In amateur radio and computing, a boat anchor or boatanchor is something obsolete, useless, and cumbersome – so-called because metaphorically its only productive use is to be thrown into the water as a boat mooring. Terms such as brick, doorstop, and paperweight are similar.

Amateur radio

In amateur radio, a boat anchor or boatanchor is an old piece of radio equipment. It is usually used in reference to large, heavy radio equipment of earlier decades that used tubes. In this context boat anchors are often prized by their owners and their strengths (e.g. immunity to EMP) emphasised, even if newer equipment is more capable.

An early use of the term appeared in a 1956 issue of CQ Amateur Radio Magazine. The magazine published a letter from a reader seeking "schematics or conversion data" for a war surplus Wireless Set No. 19 MK II transceiver in order to modify it for use on the amateur bands. The editor added this reply: 
The editor's use of the term generated some reader interest, and in February 1957, CQ published a follow-up story that included photos.

Computers
The metaphor transfers directly from old radios to old computers. It also has been extended to refer to relic software.

Exercise 1: Update the records below by replacing every "screenshot" with "screen capture" and keeping everything else the same. Omit the pictures from your answer.

Data for this exercise:
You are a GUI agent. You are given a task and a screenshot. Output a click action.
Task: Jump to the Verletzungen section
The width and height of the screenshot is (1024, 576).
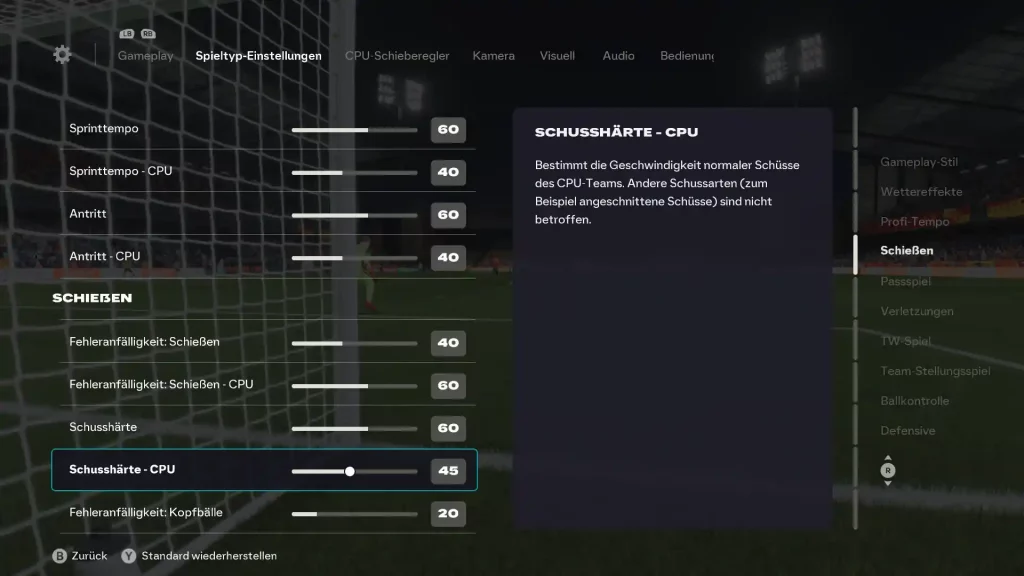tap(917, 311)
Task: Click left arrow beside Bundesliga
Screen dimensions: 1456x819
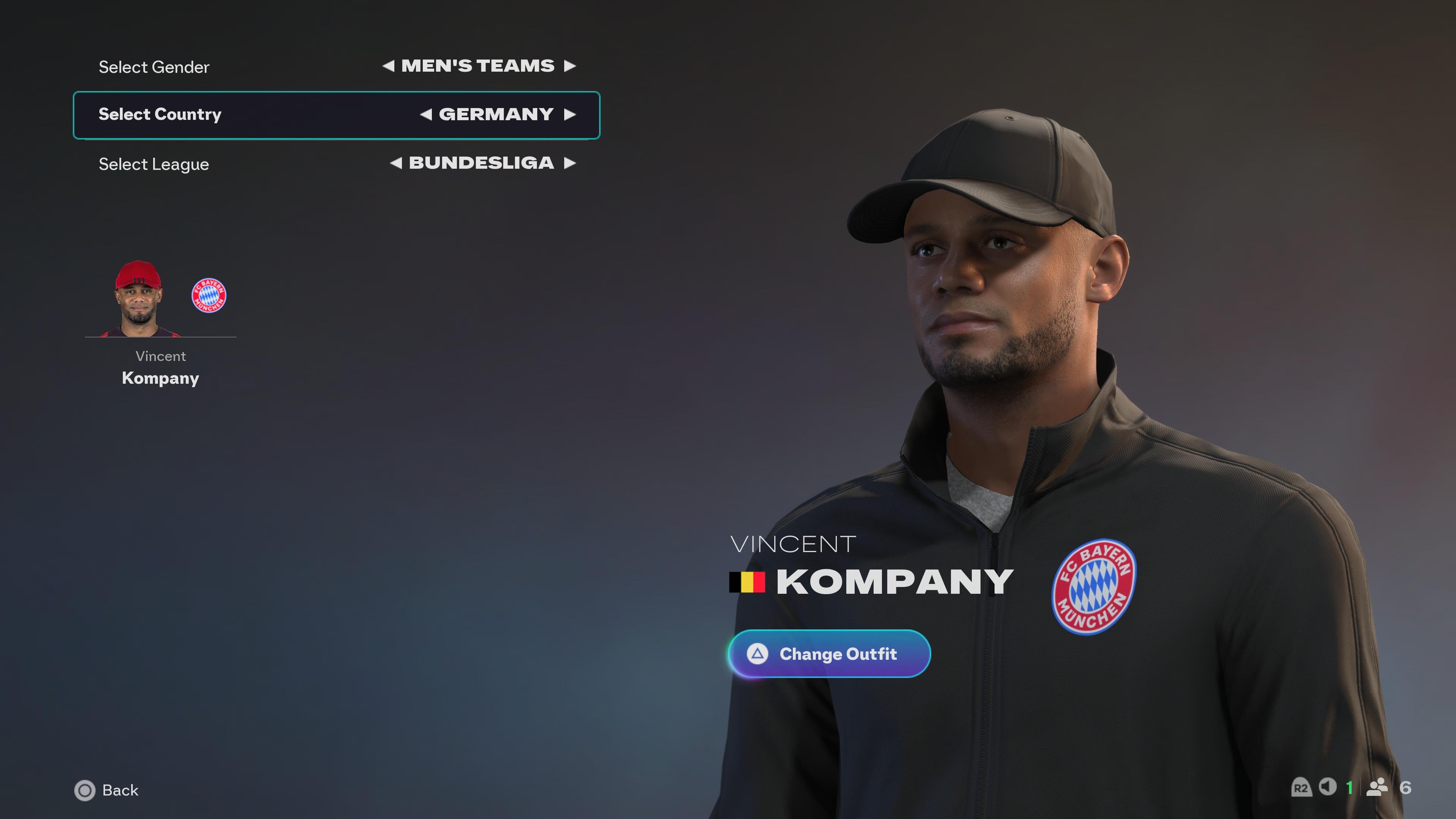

Exercise 2: From the boat anchor text, copy the stretch from "In amateur radio and" through "paperweight are similar.".

Written reply 1:
You are a GUI agent. You are given a task and a screen capture. Output a click action.
Task: Jump to the Verletzungen section
The width and height of the screen capture is (1024, 576).
tap(917, 311)
Task: Click left arrow beside Bundesliga
Screen dimensions: 1456x819

Written reply 2:
In amateur radio and computing, a boat anchor or boatanchor is something obsolete, useless, and cumbersome – so-called because metaphorically its only productive use is to be thrown into the water as a boat mooring. Terms such as brick, doorstop, and paperweight are similar.